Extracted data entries

= = = =

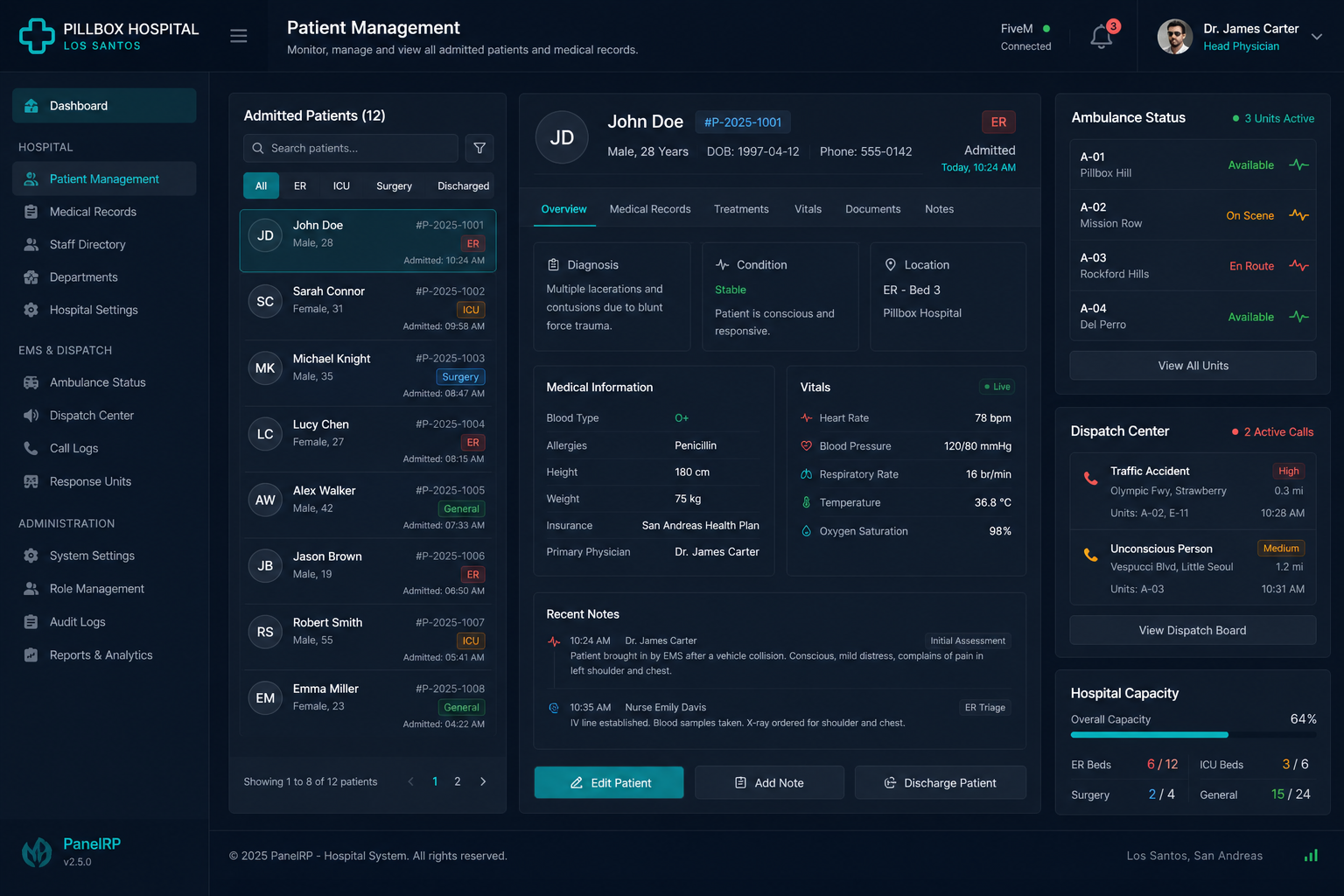Switch to the Vitals tab
Image resolution: width=1344 pixels, height=896 pixels.
click(x=808, y=209)
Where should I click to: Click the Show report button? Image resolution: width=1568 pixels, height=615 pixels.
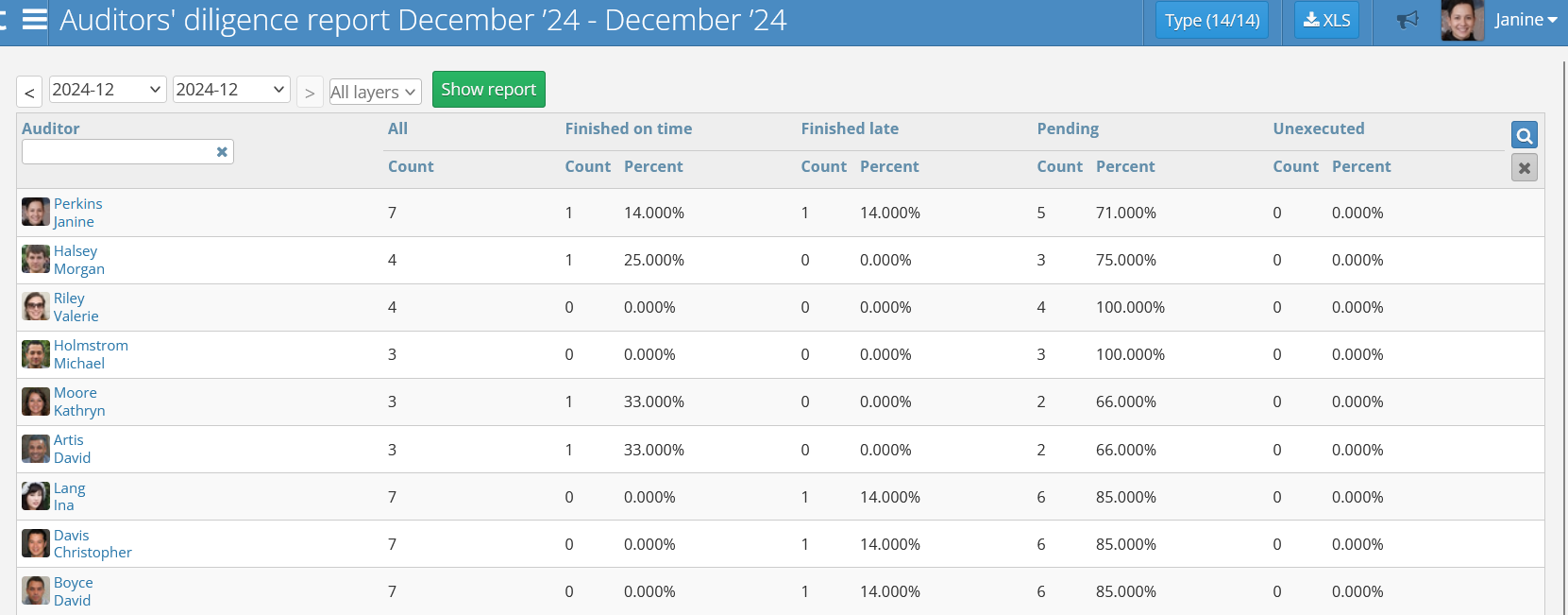[x=488, y=90]
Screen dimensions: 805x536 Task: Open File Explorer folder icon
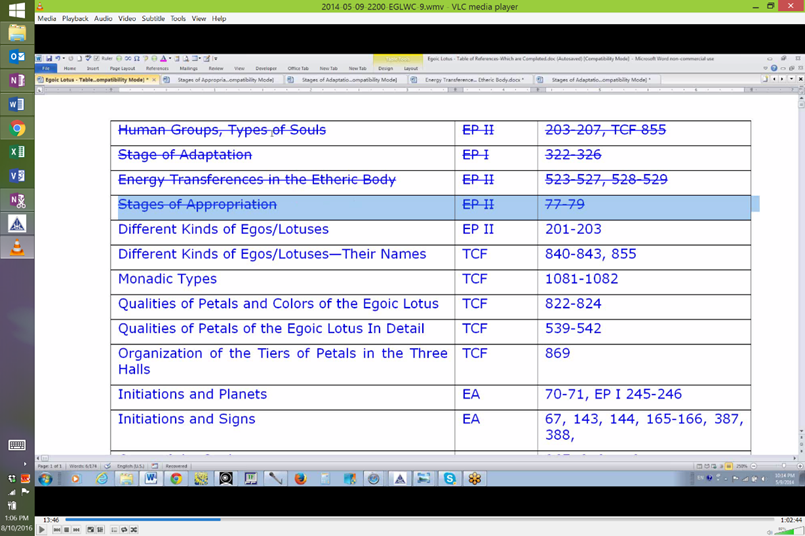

= = = =

What to work on. The lines to retype begin with the one containing "Where should I" and end with the last line of the records. Reproduce them exactly and omit the pictures.

Task output.
Where should I click to: Click the Show report button? Image resolution: width=1568 pixels, height=615 pixels.
[x=488, y=90]
Screen dimensions: 805x536 Task: Open File Explorer folder icon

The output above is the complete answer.